Wednesday, September 01, 2010

Gillard likely to cop expansive Green agenda

Julia Gillard says that neither party has convinced Australia that it alone has won the right to govern and that ''our political processes must change''.  The Greens have expressed a wish to see the House of Representatives and the Senate working together with the government on an ambitious legislative agenda.

Under a Gillard government, the hung federal Parliament potentially means a vast expansion of government regulation, while an Abbott government would be focused on spending cuts, with little call for new legislation.

With the Coalition in power, an opposition ALP-Greens alliance in the Senate would agitate for more taxes, increased spending and more regulation in areas where these two political parties share common goals.

However, a House of Representatives under a Coalition government's control would place severe limits on an activist Senate's ability to promote new spending and regulations.

This is because important matters for change that involve legislation must first be passed by the House of Representatives.

And the Coalition, having fought an election opposing Labor's wasted expenditure and new taxes, has a relatively modest legislative program, largely concerning procedures to combat illegal immigration and the requirement of major firms to provide paid parental leave.

The Greens may support the opportunity provided by the paid parental leave proposal to impose costs on business.  But, by and large, when the ALP-Green majority is seated in the post-July 2011 Senate ''house of review'' under an Abbott government it would be reviewing proposals rather than legislation.

An ALP government would require the support of the Greens as well as at least two of the rural-based independents.  Legislative agendas where the ALP and Greens have reconcilable positions include:  some form of new mining tax;  many carbon-related measures, including a carbon tax;  emission reduction obligations on power stations;  cash for clunkers;  emission requirements on new buildings and tax breaks for green buildings.

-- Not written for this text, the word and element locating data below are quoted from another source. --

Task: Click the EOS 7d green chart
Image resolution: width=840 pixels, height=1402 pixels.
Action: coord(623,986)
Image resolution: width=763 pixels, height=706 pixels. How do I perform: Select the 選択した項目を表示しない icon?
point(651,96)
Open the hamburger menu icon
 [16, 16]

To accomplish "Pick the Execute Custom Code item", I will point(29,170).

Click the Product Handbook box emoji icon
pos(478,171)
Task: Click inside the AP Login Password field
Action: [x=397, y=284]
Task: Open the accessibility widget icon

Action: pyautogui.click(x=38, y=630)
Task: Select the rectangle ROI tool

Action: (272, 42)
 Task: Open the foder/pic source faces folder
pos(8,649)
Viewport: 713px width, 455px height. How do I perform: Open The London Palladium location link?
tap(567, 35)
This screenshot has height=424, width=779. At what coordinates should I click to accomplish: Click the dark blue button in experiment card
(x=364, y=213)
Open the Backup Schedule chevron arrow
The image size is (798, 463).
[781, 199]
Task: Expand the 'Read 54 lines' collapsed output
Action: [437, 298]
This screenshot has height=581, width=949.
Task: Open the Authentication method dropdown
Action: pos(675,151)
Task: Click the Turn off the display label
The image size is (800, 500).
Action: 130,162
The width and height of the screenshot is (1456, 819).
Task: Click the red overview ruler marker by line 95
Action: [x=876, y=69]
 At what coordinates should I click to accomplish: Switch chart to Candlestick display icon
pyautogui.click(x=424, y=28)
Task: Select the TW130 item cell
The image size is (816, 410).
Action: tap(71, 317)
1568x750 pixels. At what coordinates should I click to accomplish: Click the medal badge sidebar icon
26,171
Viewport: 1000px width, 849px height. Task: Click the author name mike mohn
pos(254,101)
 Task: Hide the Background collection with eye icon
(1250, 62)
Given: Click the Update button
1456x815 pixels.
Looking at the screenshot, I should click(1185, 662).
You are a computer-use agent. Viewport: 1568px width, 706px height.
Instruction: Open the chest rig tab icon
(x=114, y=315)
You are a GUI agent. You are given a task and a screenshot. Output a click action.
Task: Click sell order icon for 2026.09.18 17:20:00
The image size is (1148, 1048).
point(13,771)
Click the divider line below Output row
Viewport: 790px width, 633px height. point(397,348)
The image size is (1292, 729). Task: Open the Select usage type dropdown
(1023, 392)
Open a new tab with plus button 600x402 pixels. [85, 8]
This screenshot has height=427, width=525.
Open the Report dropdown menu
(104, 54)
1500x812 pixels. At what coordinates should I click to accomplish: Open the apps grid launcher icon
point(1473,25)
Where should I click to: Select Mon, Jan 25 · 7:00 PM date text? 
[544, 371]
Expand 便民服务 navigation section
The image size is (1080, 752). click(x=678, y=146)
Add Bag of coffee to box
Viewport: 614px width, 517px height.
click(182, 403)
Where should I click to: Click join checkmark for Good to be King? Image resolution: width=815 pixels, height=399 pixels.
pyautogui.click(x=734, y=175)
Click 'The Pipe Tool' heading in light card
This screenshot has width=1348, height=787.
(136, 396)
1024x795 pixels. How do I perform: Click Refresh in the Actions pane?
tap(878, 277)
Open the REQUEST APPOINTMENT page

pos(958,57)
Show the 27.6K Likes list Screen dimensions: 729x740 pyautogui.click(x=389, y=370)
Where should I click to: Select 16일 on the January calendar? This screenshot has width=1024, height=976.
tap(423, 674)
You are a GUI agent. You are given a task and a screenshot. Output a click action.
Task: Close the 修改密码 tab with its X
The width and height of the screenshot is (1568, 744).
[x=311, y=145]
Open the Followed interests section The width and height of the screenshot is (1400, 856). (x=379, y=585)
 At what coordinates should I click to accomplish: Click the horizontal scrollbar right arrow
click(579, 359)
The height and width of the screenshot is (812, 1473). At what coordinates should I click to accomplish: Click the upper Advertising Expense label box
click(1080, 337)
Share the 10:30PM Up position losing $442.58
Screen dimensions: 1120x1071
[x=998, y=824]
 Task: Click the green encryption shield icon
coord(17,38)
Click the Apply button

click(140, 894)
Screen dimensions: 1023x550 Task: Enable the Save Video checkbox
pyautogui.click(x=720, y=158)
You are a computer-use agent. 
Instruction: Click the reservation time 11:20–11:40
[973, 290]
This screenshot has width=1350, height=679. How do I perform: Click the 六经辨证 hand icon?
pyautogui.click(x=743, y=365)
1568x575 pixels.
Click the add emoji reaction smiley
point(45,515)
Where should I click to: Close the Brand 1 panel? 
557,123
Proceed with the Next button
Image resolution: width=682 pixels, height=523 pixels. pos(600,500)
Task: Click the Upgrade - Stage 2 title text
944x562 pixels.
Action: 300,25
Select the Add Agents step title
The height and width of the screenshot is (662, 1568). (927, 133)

They also share common ground on increased superannuation guarantees and workforce entitlement guarantees, as well as banning uranium mining in national parks, a vast expansion of marine parks where fishing would be prohibited, preventing the importation of illegally felled timber, and increased regulation of industrial and agricultural chemicals.

This common ground opens major new avenues for additional regulations, taxes and spending.  But few, if any, of the more important features of such an ALP-Green legislative program could pass the current Senate and an action program would have to wait until July next year.

Even after that, the conservative independents would veto many aspects of it.  Thus, they would be likely to oppose any increased regulation of pesticides, a major expansion of workplace entitlements and an extension of marine national parks.  They may also oppose the mining tax and an early introduction of a carbon tax, two policies the ALP might be looking for an excuse to jettison or defer.

The Greens, in alliance with the ALP, might also want to see some of their own agenda addressed Scrutiny of the Greens' policies reveals just how prosperity-sapping and radical the party is.

The smorgasbord they would present to their alliance partners might include:  corralling modern agriculture with measures such as bans on GM food;  no new coalmines;  bans on woodchip exports;  prevention of deep-sea bottom trawling;  reduced fishing generally;  and bans on all factory ship-based fishing in Australian pelagic fisheries.

They may propose prohibiting the exploration for, and mining and export of, uranium;  opposing new coal mines and the expansion of existing mines, placing further restraints on landholders' rights;  phasing out intensive farming practices in meat, dairy and egg production and nationalising major irrigation systems and severely reducing the use of water for irrigation purposes.

Even if the conservative independents and the ALP itself prevented the Greens' platform from heralding an avalanche of new regulations, a Gillard government would surely have to offer compromises to support some of these proposals.

An Abbott government before and after July 2011, in focusing on expenditure reductions, would mean calls in the Senate for regulations, taxes and spending might simply be noise.  This would probably make it more stable than one led by Julia Gillard.

But a Senate dominated by an ALP-Green alliance might seek to promote policies through influencing the budget money supply bills.  Although the Senate cannot reject supply, it has shown a considerable capacity to modify programs.  In the event of an Abbott government, the extent of this incursion into the preserve of the House of Representatives would be sorely tested.